→ **Problem**: Go through the entries below and print, exactly, the lines starting at the one with "Recupera tu crédito" and ending at the one with "Contatti (731, 65)", keeping both ends and no others.
....
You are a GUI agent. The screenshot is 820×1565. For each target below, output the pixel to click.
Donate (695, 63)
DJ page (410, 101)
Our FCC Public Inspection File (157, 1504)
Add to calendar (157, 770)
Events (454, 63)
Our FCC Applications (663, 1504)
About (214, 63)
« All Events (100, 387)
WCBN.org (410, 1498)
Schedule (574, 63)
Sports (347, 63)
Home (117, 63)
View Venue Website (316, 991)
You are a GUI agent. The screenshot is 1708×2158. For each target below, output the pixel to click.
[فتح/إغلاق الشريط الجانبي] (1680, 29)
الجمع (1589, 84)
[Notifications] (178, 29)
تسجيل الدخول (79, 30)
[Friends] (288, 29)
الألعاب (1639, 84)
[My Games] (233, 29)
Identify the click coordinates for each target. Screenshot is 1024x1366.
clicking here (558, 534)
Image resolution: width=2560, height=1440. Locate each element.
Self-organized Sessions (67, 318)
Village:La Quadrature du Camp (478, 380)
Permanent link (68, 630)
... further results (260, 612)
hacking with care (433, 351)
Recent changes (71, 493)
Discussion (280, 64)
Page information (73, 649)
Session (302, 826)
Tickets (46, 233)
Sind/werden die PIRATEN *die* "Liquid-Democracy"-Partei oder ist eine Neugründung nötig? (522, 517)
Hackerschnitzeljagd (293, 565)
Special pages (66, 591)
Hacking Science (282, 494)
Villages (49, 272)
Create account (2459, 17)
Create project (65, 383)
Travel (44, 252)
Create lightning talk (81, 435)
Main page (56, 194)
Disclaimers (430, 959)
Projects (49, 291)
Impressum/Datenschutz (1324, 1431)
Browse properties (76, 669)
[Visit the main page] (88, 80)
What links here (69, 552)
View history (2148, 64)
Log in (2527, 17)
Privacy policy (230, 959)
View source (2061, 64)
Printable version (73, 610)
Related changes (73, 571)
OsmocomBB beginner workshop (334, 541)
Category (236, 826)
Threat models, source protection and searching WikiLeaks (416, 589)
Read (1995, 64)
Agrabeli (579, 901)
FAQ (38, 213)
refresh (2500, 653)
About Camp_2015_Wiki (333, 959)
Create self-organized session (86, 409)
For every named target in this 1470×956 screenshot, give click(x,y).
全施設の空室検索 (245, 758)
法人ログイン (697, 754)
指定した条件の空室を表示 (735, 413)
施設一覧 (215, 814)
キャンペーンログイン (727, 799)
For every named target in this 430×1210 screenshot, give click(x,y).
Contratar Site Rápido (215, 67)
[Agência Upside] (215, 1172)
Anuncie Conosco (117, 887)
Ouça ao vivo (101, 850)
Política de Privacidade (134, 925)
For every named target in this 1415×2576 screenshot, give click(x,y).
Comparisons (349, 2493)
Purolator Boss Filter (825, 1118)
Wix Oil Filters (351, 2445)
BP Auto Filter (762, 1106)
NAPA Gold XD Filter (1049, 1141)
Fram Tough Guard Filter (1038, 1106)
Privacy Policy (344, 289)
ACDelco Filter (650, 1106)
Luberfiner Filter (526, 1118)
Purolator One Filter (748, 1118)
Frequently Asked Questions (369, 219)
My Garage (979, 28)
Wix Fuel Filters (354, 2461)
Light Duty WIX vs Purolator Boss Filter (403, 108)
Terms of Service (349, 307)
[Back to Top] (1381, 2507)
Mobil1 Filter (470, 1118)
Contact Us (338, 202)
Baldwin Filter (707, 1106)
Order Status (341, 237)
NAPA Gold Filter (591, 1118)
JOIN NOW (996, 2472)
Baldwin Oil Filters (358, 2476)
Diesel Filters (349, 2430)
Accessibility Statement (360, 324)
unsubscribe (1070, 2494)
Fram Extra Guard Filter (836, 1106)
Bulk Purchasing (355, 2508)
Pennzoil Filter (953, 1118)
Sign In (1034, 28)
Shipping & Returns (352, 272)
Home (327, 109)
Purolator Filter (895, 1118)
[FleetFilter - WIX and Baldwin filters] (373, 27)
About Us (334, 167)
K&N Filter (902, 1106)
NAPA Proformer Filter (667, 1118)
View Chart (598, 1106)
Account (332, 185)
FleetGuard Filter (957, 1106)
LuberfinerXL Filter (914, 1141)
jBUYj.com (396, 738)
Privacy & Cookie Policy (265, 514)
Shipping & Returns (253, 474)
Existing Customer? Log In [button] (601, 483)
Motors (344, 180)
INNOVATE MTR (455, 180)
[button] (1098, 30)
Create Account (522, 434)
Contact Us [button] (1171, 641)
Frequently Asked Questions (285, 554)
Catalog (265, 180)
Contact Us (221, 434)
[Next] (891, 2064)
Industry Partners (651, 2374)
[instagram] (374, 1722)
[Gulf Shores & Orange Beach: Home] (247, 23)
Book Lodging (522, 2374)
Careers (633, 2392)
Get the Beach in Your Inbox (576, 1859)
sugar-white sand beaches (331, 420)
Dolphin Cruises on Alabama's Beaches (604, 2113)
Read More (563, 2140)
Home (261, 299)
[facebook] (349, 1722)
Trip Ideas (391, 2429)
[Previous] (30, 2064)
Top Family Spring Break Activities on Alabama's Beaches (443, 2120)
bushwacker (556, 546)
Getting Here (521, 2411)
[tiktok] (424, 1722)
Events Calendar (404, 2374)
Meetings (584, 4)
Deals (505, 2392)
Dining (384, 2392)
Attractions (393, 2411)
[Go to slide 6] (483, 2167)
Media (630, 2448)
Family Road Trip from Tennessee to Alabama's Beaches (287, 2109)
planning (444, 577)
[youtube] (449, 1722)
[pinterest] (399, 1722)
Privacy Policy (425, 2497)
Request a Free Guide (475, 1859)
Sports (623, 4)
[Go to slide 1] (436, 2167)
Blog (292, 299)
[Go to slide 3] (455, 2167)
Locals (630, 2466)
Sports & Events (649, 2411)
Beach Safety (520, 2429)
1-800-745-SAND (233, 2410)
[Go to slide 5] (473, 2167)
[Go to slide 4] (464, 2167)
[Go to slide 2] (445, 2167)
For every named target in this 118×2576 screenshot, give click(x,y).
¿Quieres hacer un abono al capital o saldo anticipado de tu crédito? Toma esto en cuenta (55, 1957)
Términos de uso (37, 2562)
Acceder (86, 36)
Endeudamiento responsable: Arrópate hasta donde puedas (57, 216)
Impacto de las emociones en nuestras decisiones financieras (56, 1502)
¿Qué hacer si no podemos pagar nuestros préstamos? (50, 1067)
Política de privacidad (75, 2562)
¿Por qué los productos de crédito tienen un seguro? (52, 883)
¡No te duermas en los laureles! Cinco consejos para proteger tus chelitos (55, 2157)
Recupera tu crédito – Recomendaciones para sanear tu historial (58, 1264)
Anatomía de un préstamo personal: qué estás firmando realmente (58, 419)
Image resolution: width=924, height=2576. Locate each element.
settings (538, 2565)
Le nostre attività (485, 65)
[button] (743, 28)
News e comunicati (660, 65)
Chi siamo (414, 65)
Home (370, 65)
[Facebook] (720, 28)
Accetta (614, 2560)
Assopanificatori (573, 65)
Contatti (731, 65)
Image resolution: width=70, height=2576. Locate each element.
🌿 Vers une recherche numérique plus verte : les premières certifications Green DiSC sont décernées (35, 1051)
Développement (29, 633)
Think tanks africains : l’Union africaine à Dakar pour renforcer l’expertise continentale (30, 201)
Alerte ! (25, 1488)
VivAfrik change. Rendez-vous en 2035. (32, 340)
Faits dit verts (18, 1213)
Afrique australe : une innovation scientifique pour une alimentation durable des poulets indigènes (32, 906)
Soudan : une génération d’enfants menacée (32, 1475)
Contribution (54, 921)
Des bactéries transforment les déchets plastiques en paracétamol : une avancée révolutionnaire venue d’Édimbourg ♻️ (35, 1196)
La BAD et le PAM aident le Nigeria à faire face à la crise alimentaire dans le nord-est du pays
....
→ **Answer section**:
Recupera tu crédito – Recomendaciones para sanear tu historial (58, 1264)
Anatomía de un préstamo personal: qué estás firmando realmente (58, 419)
Image resolution: width=924, height=2576. Locate each element.
settings (538, 2565)
Le nostre attività (485, 65)
[button] (743, 28)
News e comunicati (660, 65)
Chi siamo (414, 65)
Home (370, 65)
[Facebook] (720, 28)
Accetta (614, 2560)
Assopanificatori (573, 65)
Contatti (731, 65)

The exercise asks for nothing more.